Eat to Beat Disease?
I recently wrote a foreword for a book with the possibly controversial title Eat to Beat Disease.
In it, the author, William Li, takes the reader through the body’s five dominant systems for self-healing and explains which foods contain substances with the potential to slow down or stimulate processes. Essentially it is about regulating regeneration of blood vessels (interesting in regards to the development of cancer) but also the immune system, the protection of our DNA, the function of our stem cells and the role of the gut flora.
Here, for example, we learn what unites cherries, kale, squid ink, coffee, walnuts and dark chocolate. They all belong to the rather limited family of raw materials that promote our self-healing across all systems simultaneously. But we are also told that beer, in addition to well-known disadvantages, can bring something good for health as well.
The effect of bioactive substances found in food, or those which are formed in the body after having eaten, attracts great interest in the research world right now. The area has already got its own name: postbiotics. William Li’s book is not a complete manual but it provides an interesting insight into a young but rapidly growing field of research.
But for me, it is also somewhat thought provoking that an American researcher writes a book that in a Swedish debate, with a Swedish author, would most likely have been aggressively questioned. I believe this due to its discussions around subjects where there is relatively strong support in the research but where decisive, major studies remain to be completed. So let’s dive into this a little.
Who is William Li? Some may remember last year’s Nobel festivities where things got shaken up a bit when the guitarist in the rock group U2 – The Edge – broke the norms by wearing the hat that has become his signature. He was invited due to his support for Texas researcher Jim Allison, who in 2018 was rewarded for discovery of cancer immunotherapy. Few understood that the U2 guitarist participated as a representative of The Angiogenesis foundation where he is on the board.

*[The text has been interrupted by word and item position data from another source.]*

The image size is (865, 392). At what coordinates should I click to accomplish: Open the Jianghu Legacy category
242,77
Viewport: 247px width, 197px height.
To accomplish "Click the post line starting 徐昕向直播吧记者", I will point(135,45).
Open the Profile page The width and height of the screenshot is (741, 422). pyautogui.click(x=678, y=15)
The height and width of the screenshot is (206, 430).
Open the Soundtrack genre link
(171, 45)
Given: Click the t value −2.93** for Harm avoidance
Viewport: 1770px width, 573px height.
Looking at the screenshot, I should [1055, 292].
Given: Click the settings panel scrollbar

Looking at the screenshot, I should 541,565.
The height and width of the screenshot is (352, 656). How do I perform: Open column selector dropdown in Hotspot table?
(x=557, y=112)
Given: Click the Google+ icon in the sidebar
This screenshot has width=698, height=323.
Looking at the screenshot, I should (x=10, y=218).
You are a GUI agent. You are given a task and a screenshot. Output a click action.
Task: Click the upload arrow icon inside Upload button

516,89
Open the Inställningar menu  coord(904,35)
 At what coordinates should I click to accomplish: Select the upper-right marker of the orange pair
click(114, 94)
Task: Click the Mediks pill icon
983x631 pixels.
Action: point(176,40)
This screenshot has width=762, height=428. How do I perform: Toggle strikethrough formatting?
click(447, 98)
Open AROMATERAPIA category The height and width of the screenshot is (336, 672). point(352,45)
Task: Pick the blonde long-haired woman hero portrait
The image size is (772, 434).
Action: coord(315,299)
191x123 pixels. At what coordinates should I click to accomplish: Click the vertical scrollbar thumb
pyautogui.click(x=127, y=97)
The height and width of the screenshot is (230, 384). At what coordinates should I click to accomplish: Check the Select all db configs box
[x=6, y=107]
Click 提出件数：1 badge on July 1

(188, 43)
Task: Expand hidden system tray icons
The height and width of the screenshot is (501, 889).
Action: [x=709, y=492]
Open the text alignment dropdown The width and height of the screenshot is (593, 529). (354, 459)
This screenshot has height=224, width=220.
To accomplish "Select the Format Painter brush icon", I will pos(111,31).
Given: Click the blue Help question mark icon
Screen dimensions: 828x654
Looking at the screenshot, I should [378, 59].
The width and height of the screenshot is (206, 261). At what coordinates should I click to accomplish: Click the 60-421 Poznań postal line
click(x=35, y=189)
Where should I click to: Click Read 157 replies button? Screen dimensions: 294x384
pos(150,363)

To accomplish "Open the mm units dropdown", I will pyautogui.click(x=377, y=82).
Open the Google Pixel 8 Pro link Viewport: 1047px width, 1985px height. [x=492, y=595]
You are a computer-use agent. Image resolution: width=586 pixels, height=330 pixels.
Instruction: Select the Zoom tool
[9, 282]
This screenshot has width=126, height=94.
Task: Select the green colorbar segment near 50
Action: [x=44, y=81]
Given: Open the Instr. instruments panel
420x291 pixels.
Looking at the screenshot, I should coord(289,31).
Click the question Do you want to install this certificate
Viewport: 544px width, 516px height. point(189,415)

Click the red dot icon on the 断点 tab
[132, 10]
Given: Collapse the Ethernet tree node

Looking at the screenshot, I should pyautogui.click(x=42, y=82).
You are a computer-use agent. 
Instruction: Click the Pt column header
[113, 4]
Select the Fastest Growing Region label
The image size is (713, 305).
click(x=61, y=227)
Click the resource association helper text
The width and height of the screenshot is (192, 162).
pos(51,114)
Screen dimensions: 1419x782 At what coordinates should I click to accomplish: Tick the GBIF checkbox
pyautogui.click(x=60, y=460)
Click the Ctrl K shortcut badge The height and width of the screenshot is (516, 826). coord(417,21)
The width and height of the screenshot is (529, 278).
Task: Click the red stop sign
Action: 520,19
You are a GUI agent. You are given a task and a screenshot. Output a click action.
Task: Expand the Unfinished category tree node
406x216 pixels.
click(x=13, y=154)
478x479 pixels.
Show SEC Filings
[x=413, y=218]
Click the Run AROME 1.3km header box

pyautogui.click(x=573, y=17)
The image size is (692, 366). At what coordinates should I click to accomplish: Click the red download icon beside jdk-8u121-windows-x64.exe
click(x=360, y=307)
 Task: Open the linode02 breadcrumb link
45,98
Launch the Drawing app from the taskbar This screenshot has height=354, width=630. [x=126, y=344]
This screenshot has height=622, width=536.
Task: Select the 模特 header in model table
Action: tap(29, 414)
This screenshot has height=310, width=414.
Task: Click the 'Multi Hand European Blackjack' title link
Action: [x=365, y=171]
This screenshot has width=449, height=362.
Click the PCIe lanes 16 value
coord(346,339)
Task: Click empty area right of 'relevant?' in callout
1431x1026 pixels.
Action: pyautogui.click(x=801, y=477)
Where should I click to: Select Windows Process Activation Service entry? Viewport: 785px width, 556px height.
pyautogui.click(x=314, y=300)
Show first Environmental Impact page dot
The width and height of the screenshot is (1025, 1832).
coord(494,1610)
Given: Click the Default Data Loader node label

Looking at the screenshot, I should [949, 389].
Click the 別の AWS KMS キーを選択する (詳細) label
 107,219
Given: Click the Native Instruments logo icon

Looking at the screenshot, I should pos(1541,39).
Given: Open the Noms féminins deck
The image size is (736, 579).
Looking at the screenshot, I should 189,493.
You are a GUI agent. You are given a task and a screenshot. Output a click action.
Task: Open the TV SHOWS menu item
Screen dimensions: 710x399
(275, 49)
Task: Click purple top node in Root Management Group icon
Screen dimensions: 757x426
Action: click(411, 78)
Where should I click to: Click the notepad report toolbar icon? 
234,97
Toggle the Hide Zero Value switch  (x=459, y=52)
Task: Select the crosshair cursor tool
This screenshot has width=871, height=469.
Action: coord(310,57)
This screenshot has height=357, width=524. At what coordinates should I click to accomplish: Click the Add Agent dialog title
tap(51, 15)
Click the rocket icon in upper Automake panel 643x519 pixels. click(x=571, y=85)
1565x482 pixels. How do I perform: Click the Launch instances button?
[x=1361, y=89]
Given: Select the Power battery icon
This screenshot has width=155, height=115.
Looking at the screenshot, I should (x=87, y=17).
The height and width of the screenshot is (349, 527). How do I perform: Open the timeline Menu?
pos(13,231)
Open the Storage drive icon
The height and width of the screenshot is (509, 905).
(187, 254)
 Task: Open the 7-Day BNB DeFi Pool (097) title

The chairman of, and founder, of The Angiogenesis foundation is William Li. In that role, he can follow the development of the next generation of drugs, which is largely based on stimulating and utilizing the body’s own healing system.
William Li emphasizes that even today there are currently no treatment methods that make it possible for diet to be used in place of drugs in the case of an illness. But he also sees the dilemma in which many of the drugs being developed become enormously expensive and will never be accessible to all people.
At the same time, he notes, the drugs are based on substances found in common raw materials, easily accessible to most people. Already today it is possible to choose food that strengthens their own chances.
However, another emphasis of his is that no one should experiment on their own during medical treatment. Substances in food can both reduce and increase the effect of drugs, and there is a need for expert expertise from doctors and dieticians in each individual case.
What would likely go wrong in a Swedish debate of this book is that William Li, when writing his book, not only writes as a researcher. He also dares to take a step out of that role and make an analysis based on benefit vs. risk. Benefit and risk are like yin and yang, two sides of the same coin. Even though a valuation of the scientific evidence is crucial, it is still only one part of a whole where the other part is the risk: the risk of doing something though there is incomplete knowledge or the risk of not and leaving it be.
The scientifically reported benefits he sees in the food are strong enough for pharmaceutical companies to dare to invest large sums in trying to convert them into patented drugs. One could then presume that the benefits of eating food that is completely harmless and where there is only an upside, is probably also great enough for you and I to do so.
This is a guest post. The opinions expressed are the writer’s own.